## Exercise
Copy out the material beginning with the line that contains "Given: Click the Columns layout icon" and ending with the line that contains "Looking at the", substituting "Grid" for "Columns" and changing nothing else. Leave the pictures out.

## Dataset excerpts

◆ ◆ ◆ ◆

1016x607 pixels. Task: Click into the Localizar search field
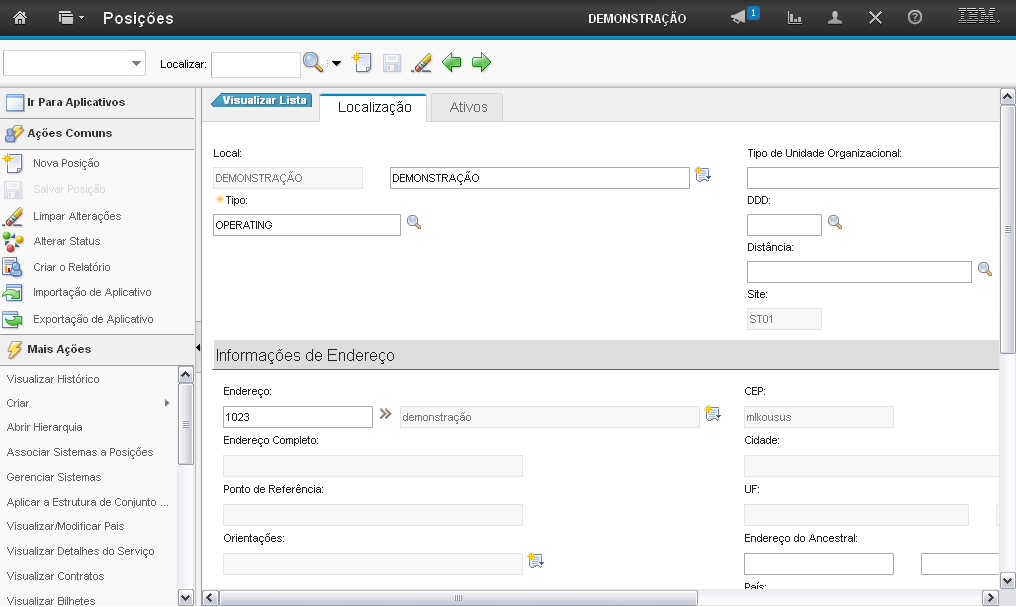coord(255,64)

◆ ◆ ◆ ◆

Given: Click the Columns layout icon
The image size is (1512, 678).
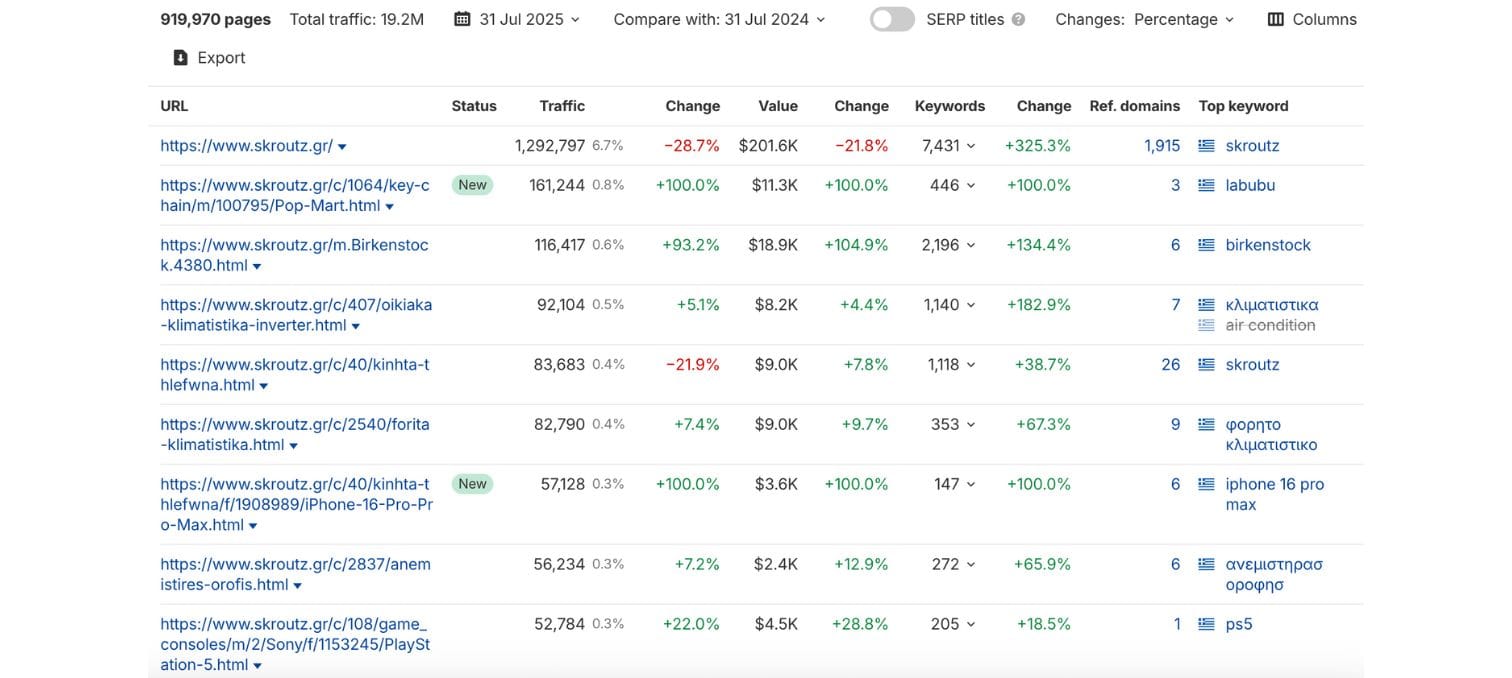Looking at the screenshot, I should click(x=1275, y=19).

◆ ◆ ◆ ◆

## Task solution
Given: Click the Grid layout icon
The image size is (1512, 678).
Looking at the screenshot, I should click(x=1275, y=19).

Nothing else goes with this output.